The most common mistake is jumping to a model architecture without discussing the full system. Interviewers want to see: (1) data collection and labeling strategy, (2) data pipeline and preprocessing, (3) model selection with justification, (4) training infrastructure and experiment tracking, (5) evaluation methodology (offline + online), (6) deployment architecture (edge vs cloud, latency budget), (7) monitoring and retraining strategy. Many candidates skip steps 1, 6, and 7, which are exactly what production engineers care most about.

How do I prepare for the behavioral round in a CV position?

Prepare 5–6 STAR stories from CV projects. Each story should include: (1) Situation: "Our defect detection model had 73% recall, causing 27% of defects to reach customers." (2) Task: "I needed to improve recall to 95%+ without significantly increasing false positives." (3) Action: "I redesigned the data pipeline to include copy-paste augmentation for rare defect types, switched from ResNet to EfficientNet with focal loss, and implemented active learning to prioritize labeling edge cases." (4) Result: "Achieved 97.2% recall with 94% precision.
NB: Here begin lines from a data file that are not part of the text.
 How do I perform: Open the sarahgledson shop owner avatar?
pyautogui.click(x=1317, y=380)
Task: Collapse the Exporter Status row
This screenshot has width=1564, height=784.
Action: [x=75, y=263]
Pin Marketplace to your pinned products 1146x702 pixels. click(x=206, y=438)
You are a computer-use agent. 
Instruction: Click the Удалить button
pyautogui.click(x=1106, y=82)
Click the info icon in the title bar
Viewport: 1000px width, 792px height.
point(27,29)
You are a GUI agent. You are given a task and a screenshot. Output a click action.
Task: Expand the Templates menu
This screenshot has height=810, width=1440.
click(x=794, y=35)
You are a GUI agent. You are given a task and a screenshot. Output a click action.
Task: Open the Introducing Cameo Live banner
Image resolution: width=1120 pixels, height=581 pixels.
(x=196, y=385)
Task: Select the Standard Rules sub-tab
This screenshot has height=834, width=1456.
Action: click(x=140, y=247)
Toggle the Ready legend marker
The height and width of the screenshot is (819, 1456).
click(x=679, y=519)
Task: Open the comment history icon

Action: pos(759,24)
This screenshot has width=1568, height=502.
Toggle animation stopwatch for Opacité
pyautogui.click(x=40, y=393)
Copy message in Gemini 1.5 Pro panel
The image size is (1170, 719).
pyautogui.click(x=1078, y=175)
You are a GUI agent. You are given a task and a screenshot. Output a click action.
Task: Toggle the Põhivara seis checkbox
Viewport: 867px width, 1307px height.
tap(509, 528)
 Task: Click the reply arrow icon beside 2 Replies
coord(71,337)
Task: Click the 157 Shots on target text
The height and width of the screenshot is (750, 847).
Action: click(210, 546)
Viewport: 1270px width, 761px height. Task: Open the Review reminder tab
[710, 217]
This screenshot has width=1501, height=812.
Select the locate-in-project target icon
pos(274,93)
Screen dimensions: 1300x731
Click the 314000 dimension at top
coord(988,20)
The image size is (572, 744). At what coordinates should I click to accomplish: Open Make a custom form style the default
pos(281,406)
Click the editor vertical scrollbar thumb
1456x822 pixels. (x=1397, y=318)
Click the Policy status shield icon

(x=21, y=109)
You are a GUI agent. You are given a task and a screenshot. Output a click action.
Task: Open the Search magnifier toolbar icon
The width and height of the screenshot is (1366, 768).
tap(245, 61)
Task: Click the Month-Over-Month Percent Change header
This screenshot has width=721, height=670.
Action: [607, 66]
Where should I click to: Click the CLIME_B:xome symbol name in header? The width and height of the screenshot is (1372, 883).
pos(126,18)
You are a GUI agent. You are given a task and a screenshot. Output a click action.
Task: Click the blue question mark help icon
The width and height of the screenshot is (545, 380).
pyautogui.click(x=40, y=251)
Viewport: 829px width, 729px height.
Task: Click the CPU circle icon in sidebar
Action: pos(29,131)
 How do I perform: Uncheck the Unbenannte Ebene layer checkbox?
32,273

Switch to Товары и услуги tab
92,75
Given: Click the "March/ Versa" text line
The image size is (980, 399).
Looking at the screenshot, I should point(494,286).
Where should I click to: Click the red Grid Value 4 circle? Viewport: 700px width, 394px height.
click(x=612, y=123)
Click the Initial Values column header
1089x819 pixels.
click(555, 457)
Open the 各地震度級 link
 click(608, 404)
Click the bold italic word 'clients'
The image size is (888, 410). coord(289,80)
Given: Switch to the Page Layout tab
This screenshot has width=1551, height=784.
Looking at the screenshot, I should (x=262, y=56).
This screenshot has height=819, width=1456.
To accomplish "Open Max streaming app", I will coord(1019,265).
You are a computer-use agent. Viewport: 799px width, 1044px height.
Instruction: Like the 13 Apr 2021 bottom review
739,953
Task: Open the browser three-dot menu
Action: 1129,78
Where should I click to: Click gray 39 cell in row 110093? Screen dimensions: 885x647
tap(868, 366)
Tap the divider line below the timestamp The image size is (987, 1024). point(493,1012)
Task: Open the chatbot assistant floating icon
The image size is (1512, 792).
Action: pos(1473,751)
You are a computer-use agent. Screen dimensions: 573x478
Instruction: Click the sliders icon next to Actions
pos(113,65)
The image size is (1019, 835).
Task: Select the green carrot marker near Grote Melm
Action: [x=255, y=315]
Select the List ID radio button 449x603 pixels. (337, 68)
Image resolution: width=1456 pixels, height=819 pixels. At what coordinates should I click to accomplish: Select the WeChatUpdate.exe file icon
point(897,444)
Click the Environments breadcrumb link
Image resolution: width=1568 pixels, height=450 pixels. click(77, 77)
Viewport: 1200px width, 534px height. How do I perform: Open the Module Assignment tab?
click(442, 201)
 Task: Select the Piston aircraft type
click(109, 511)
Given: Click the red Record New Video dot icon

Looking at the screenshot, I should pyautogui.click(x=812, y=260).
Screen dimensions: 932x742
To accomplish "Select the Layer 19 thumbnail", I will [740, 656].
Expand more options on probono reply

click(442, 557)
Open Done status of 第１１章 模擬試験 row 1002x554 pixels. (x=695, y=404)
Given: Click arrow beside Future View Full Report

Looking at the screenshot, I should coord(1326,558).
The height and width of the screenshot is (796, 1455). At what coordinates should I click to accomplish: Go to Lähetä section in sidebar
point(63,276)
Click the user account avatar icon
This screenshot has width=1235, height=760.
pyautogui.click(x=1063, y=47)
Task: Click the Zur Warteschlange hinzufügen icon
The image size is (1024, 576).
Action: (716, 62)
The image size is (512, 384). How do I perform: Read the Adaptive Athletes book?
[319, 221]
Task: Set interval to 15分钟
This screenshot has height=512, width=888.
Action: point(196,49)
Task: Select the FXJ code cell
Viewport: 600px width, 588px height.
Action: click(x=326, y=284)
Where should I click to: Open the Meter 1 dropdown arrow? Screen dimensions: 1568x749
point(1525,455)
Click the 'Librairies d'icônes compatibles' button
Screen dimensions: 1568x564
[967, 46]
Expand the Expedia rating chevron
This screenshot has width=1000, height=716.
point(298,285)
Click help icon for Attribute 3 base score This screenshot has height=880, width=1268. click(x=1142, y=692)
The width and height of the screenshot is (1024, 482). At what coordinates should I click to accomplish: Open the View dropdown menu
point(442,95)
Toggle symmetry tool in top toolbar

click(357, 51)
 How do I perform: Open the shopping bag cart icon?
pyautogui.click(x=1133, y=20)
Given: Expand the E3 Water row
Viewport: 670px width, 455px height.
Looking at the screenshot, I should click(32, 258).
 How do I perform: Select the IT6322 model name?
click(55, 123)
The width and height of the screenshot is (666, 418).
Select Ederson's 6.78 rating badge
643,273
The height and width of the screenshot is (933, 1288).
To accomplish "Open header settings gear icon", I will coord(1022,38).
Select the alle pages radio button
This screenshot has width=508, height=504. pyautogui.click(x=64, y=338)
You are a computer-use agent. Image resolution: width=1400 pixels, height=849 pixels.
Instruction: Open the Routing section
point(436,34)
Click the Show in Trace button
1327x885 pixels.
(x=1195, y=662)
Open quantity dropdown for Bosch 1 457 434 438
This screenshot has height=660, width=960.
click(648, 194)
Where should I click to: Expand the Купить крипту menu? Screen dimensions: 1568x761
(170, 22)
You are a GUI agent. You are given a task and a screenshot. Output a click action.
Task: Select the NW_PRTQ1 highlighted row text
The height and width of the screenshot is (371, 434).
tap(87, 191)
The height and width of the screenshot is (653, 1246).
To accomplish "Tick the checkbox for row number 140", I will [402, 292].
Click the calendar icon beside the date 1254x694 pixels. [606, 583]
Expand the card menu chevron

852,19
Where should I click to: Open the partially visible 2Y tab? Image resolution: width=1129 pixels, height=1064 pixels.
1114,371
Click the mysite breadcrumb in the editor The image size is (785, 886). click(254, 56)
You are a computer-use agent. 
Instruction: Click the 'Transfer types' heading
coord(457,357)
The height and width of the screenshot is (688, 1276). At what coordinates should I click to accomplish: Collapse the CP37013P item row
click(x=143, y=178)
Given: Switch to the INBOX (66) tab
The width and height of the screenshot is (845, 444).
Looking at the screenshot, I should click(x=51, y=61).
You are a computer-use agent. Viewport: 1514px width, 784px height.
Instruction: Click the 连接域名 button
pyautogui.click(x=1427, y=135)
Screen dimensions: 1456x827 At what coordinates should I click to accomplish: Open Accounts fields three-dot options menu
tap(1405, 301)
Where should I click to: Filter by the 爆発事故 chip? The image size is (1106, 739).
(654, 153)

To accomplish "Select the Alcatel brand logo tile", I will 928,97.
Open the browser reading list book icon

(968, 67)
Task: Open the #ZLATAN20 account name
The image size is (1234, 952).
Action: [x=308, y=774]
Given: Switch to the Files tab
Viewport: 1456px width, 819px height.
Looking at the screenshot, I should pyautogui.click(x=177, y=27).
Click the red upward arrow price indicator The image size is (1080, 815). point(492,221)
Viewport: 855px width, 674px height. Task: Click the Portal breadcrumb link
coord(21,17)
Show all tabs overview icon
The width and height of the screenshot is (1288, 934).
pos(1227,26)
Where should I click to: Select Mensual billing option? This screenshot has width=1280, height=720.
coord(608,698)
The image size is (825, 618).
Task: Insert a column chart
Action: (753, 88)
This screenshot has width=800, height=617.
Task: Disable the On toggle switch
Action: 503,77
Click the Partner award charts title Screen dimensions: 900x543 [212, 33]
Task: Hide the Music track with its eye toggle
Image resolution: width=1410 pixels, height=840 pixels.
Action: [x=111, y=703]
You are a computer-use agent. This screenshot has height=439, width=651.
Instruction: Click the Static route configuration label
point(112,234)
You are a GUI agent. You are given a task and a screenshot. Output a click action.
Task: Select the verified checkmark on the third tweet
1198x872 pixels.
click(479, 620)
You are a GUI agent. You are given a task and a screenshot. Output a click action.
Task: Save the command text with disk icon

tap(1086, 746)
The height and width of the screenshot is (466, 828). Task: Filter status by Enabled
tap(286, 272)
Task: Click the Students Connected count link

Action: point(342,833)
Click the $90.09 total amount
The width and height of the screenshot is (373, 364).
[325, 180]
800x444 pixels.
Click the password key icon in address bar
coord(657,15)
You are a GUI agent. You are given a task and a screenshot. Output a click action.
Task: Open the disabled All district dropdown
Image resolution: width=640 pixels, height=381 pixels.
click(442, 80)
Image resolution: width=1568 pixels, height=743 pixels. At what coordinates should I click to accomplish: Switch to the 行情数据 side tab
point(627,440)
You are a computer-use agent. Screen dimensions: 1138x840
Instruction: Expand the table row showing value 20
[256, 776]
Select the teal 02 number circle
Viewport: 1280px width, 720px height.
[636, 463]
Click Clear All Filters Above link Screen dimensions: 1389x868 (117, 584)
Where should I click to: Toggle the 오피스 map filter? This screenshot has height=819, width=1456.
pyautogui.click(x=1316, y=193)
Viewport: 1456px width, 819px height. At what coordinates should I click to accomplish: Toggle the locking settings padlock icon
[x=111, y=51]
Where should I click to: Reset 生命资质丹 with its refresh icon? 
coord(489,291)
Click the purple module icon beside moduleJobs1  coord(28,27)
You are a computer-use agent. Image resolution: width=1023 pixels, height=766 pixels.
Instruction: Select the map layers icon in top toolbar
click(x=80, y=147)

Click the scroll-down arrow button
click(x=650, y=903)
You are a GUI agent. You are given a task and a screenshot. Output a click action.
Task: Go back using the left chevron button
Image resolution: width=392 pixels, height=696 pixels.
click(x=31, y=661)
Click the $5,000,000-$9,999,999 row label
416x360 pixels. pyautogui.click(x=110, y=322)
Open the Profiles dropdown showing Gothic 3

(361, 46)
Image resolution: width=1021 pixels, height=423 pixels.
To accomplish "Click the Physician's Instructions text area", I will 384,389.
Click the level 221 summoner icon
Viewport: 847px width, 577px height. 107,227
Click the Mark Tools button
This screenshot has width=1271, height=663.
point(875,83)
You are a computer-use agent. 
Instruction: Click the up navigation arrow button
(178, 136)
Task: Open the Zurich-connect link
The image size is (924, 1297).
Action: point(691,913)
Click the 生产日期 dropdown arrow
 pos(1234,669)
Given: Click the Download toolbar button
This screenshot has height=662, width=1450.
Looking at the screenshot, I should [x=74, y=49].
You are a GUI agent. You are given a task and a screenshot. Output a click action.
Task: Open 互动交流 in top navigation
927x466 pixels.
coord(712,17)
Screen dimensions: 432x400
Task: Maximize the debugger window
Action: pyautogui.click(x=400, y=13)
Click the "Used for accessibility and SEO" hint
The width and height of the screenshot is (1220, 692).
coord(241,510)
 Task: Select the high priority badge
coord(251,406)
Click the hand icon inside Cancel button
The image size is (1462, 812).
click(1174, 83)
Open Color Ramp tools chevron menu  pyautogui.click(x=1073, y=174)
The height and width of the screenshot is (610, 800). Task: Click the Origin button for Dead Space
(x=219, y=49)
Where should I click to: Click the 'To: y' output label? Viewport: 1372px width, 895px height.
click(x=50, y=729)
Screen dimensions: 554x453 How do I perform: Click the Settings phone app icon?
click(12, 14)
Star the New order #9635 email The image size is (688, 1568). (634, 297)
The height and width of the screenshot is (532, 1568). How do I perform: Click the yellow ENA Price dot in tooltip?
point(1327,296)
Reduced escaped defects by 89%, saving $2.3M annually." Always quantify impact.

Should I mention limitations and risks in my answers?

Absolutely. Discussing limitations shows maturity and real-world experience. When discussing object detection, mention failure modes (small objects, occlusion, adversarial examples). When discussing deployment, mention model drift, calibration degradation, and edge case handling. When discussing data augmentation, mention when certain augmentations are harmful. Interviewers specifically look for candidates who understand what can go wrong, not just the happy path. This is especially important for safety-critical applications (autonomous driving, medical imaging).

Final Checklist

💡
Before your interview, make sure you can:
  • Explain convolution, pooling, batch normalization, and skip connections from first principles
  • Trace the architecture evolution from AlexNet to ResNet to EfficientNet to ConvNeXt
  • Compare YOLO vs Faster R-CNN vs DETR: architectures, speed-accuracy trade-offs, and use cases
  • Explain U-Net, Mask R-CNN, and the difference between semantic/instance/panoptic segmentation
  • Discuss ViT, DINO, CLIP, and SAM: how they work and when to use them
  • Implement NMS, IoU computation, a training loop, and a custom dataset in PyTorch from memory
  • Design a production CV pipeline: data labeling, training, evaluation, deployment, monitoring
  • Explain model quantization (PTQ vs QAT), TensorRT optimization, and edge deployment
  • Discuss 3 recent developments: vision transformers, diffusion models, foundation models (SAM, DINOv2)
  • Tell 3 project stories with specific metrics, decisions, and trade-offs
  • Handle data augmentation design for your specific domain (medical, autonomous driving, etc.)
  • Reason about trade-offs: accuracy vs latency, edge vs cloud, fine-tuning vs training from scratch
💡
Good luck with your CV interview! Remember: the goal is not to memorize every answer in this course. It is to understand the concepts deeply enough that you can reason about novel questions from first principles. If you can explain why an architecture works (not just what it does), you will stand out from 90% of candidates.